LISTED ENTRIES
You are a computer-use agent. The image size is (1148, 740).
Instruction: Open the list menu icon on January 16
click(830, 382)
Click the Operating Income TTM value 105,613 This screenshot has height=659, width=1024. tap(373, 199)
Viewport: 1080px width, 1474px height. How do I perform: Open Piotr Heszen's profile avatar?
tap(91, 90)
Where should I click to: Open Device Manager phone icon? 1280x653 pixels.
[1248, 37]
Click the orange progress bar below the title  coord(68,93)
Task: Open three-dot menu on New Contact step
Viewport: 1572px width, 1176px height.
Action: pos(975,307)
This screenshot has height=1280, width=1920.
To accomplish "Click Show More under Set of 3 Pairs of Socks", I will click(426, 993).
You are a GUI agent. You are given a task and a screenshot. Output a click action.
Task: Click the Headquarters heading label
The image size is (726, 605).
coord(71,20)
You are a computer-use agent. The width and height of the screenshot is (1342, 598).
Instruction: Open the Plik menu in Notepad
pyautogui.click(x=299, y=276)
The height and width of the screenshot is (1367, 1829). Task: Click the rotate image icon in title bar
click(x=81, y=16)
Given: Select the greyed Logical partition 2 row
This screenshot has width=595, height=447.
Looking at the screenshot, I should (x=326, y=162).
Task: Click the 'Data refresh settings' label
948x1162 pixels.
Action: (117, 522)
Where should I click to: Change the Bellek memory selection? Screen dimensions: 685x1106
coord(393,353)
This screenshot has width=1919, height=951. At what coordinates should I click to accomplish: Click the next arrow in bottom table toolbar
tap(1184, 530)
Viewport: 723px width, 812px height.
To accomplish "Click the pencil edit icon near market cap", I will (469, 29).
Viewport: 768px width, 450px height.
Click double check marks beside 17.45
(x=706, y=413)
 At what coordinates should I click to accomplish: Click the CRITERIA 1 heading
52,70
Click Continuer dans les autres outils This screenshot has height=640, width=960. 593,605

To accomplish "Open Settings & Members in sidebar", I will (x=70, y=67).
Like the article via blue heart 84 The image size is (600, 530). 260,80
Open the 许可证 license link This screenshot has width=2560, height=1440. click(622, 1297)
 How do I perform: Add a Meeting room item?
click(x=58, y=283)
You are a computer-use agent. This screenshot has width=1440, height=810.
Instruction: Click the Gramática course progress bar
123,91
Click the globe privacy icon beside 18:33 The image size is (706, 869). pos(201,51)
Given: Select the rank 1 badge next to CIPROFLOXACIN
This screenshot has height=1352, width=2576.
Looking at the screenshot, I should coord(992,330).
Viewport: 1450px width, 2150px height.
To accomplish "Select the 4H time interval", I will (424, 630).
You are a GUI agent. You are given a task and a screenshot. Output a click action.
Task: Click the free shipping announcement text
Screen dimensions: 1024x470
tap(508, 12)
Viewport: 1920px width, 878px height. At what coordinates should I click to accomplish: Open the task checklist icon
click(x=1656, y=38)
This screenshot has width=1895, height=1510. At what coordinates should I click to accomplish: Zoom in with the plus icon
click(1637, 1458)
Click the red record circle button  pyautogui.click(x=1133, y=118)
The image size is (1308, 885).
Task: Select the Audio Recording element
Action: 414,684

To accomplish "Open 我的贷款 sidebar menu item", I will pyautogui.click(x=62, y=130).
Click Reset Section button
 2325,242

DIRECTIVE
Reproduce all of the rows above, substituting "Display" for every occurrence of "Viewport" and leaving everything else unchanged.

RESPONSE FOR THIS EXERCISE
You are a computer-use agent. The image size is (1148, 740).
Instruction: Open the list menu icon on January 16
click(830, 382)
Click the Operating Income TTM value 105,613 This screenshot has height=659, width=1024. tap(373, 199)
Display: 1080px width, 1474px height. How do I perform: Open Piotr Heszen's profile avatar?
tap(91, 90)
Where should I click to: Open Device Manager phone icon? 1280x653 pixels.
[1248, 37]
Click the orange progress bar below the title  coord(68,93)
Task: Open three-dot menu on New Contact step
Display: 1572px width, 1176px height.
Action: pos(975,307)
This screenshot has height=1280, width=1920.
To accomplish "Click Show More under Set of 3 Pairs of Socks", I will click(426, 993).
You are a GUI agent. You are given a task and a screenshot. Output a click action.
Task: Click the Headquarters heading label
The image size is (726, 605).
coord(71,20)
You are a computer-use agent. The width and height of the screenshot is (1342, 598).
Instruction: Open the Plik menu in Notepad
pyautogui.click(x=299, y=276)
The height and width of the screenshot is (1367, 1829). Task: Click the rotate image icon in title bar
click(x=81, y=16)
Given: Select the greyed Logical partition 2 row
This screenshot has width=595, height=447.
Looking at the screenshot, I should (x=326, y=162).
Task: Click the 'Data refresh settings' label
948x1162 pixels.
Action: (117, 522)
Where should I click to: Change the Bellek memory selection? Screen dimensions: 685x1106
coord(393,353)
This screenshot has width=1919, height=951. At what coordinates should I click to accomplish: Click the next arrow in bottom table toolbar
tap(1184, 530)
Display: 723px width, 812px height.
To accomplish "Click the pencil edit icon near market cap", I will (469, 29).
Display: 768px width, 450px height.
Click double check marks beside 17.45
(x=706, y=413)
 At what coordinates should I click to accomplish: Click the CRITERIA 1 heading
52,70
Click Continuer dans les autres outils This screenshot has height=640, width=960. 593,605

To accomplish "Open Settings & Members in sidebar", I will (x=70, y=67).
Like the article via blue heart 84 The image size is (600, 530). 260,80
Open the 许可证 license link This screenshot has width=2560, height=1440. click(622, 1297)
 How do I perform: Add a Meeting room item?
click(x=58, y=283)
You are a computer-use agent. This screenshot has width=1440, height=810.
Instruction: Click the Gramática course progress bar
123,91
Click the globe privacy icon beside 18:33 The image size is (706, 869). pos(201,51)
Given: Select the rank 1 badge next to CIPROFLOXACIN
This screenshot has height=1352, width=2576.
Looking at the screenshot, I should coord(992,330).
Display: 1450px width, 2150px height.
To accomplish "Select the 4H time interval", I will (424, 630).
You are a GUI agent. You are given a task and a screenshot. Output a click action.
Task: Click the free shipping announcement text
Screen dimensions: 1024x470
tap(508, 12)
Display: 1920px width, 878px height. At what coordinates should I click to accomplish: Open the task checklist icon
click(x=1656, y=38)
This screenshot has width=1895, height=1510. At what coordinates should I click to accomplish: Zoom in with the plus icon
click(1637, 1458)
Click the red record circle button  pyautogui.click(x=1133, y=118)
The image size is (1308, 885).
Task: Select the Audio Recording element
Action: 414,684

To accomplish "Open 我的贷款 sidebar menu item", I will pyautogui.click(x=62, y=130).
Click Reset Section button
 2325,242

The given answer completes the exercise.